Early-onset Failure Detection
Package-level Design Insight
Improving PCB Design Reliability Test
Our HRIT (High-Reliability Interconnect Test) Platform is an intuitive application that allows users to define thermal profiles and control the execution of oven cycling. This platform was developed to improve early-onset failure detection in PCB design reliability test.
The HRIT Platform allows monitorization of PCB path impedance at desired points through the thermal cycle. Followed by logging and graphing data versus cycle for the test duration.
Making Sense of Your Data
When it comes to data, more isn’t always better. Data overload and siloed data can muddy the road to tangible improvements. The HRIT is equipped to help users make sense of the added insight gained within this application. This is done through a database of PCB features and performance that is maintained for correlation and analysis.

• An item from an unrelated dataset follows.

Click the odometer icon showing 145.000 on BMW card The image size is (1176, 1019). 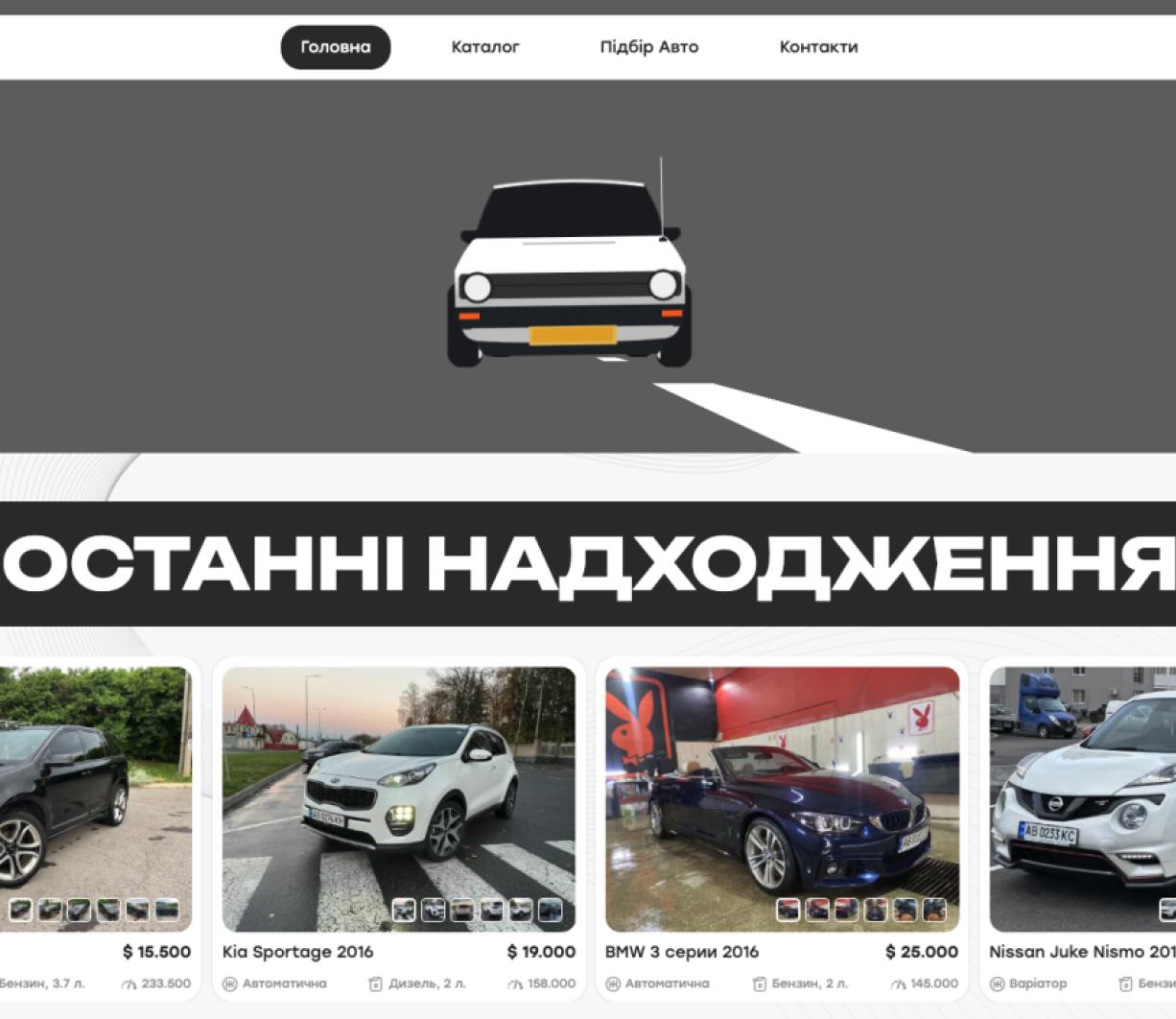[x=898, y=983]
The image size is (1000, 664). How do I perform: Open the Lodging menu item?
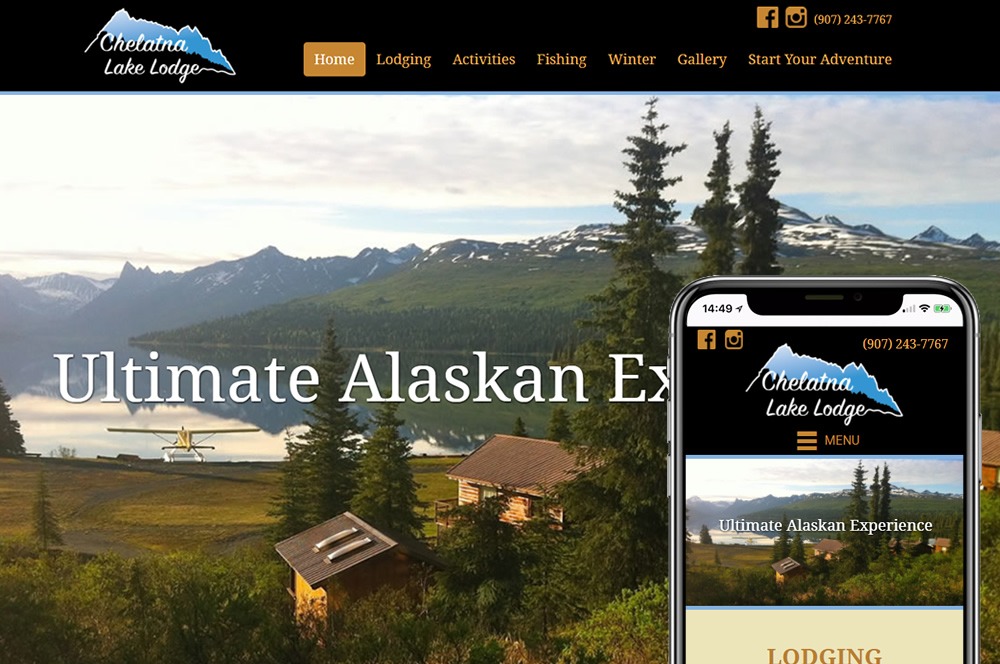[x=404, y=59]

Charting the best performance features of the PCB design is simplified with the HRIT. Users can define UUT features of interest for performance tracking. One example of this time-saving capability is impedance data reports which can be used to detect early-onset failure or crack growth.
Now that you’ve made sense of your data, utilize the HRIT to develop a predictive model. Platform capabilities include user-defined data presentations which draw from four dimensions of test design to identify effects of interest, a wide range of analysis parameters, and enhanced sensitivity and statistical modeling.
Users can compare with other Package/Pitch/Routes to assess manufacturability. Subsequently, open failures can be fed to a two-parameter Weibull analysis for predictive modeling.
This platform has been deployed in assessing new PCB design reliability, with an emphasis on high PCB layer count. This deployment involved evolving design requirements with varied characteristics and multiple BGA sites.
As a result, needs for this process included characterizing reliability of various PCB design aspects, tracking and correlating degradation of performance, and quantifying with data the most robust/highest performing designs to provide rationale for design selection.